Mr. Seidle said STRS has been minimally cooperative in providing requested information, particularly documentation from investment firms that the lawsuit will claim are public record.
“We have the most transparent public pensions in the world, but across the United States over the last 15 years, Wall Street, working together with these funds, ushered in a new era of secrecy that has eviscerated all of the states' public records laws,” he said.
Cleveland attorney Marc Dann will file the lawsuit on behalf of the retirees in coming weeks.
“The retirees are not picking on the staff there,” he said. “The system needs to be more transparent. Whether we're talking about retired teachers or not, the private equity firms have been opaque, and that's a real policy question...
“There are 1.5 million public employee retirees who rely on pension funds to eat out of a state population of 11.5 million,” Mr. Dann said. “That's a potential political force if they mobilize around this issue.”
STRS is one of five pension funds serving public employees in Ohio, the others covering highway patrol, police and fire, other school employees, and public workers.
Among the largest public pension funds globally, it is governed by a board that includes representatives of active and retired members, the state superintendent of education, and investment experts appointed by the governor, General Assembly, and state treasurer.
Teacher suspicions were heightened by the fund's delayed revelation that it likely lost every penny of a $525 million investment in the Panda Power Funds, a private equity firm, between 2011 and 2013.
Word of the loss — combined with suspension of the cost-of-living adjustments, increased employee contributions, and bonuses paid to in-house investment staff — only fueled retirees' ire.
“You can't trust their numbers,” said Dean Dennis, a former Cincinnati Public Schools teacher and administrator with the Ohio Retired Teachers Association. “Teachers can't trust their numbers. They state one thing, and then when it needs to be different, they state the opposite.”
Mr. Dennis, who retired after 35 years with city schools, is a plaintiff in a lawsuit filed in U.S. District Court to try to force STRS to restore the 2 percent annual COLA that was wholly eliminated in 2017 and make retirees whole retroactively for lost benefits.
The lawsuit challenges the assumptions made by the pension fund's board that the COLA elimination was necessary for the fund to maintain its fiscal integrity. Filed two years ago, the lawsuit claimed that some 145,000 retirees had lost their COLAs as of that time.
Mr. Seidle said his findings, likely to be released via several reports beginning this fall, will also address the perennial question of whether public pension funds should be investing in equity firms, hedge funds, and other alternative investments in the first place.
Even with the Panda loss, Mr. Treneff said the fund's alternative investment class had a 10-year average return of just over 11 percent as of the end of 2020.

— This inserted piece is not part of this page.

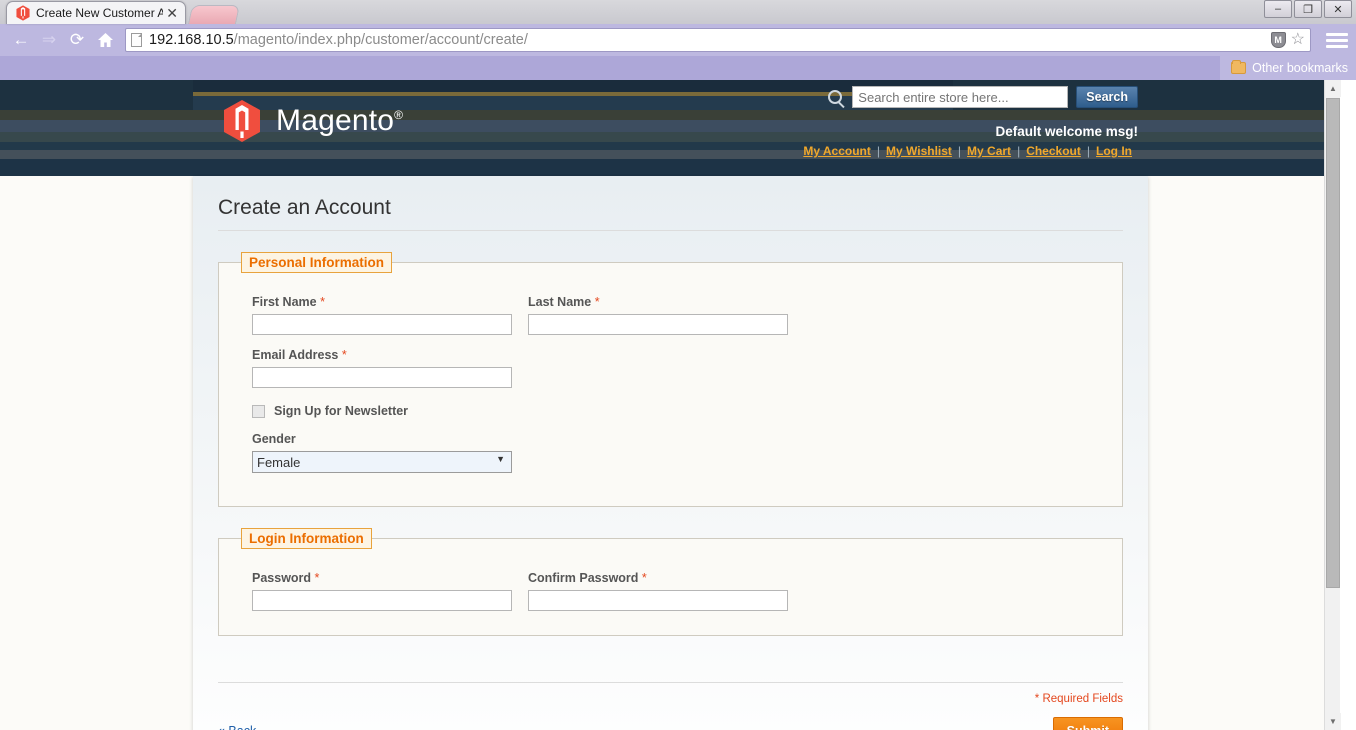 This screenshot has width=1356, height=730. What do you see at coordinates (1107, 97) in the screenshot?
I see `search-button: Search` at bounding box center [1107, 97].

“Service to our members is what we do,” Mr. Treneff said. “We understand they have made sacrifices. Active teachers are working longer before they can retire. There's the final year salary calculation. The COLA was suspended. We understand their frustration.
“But what we want is to ensure a stable, reliable system for all our members and retirees,” he said. “We have a duty to all our system members to improve strength and sustainability of the fund.”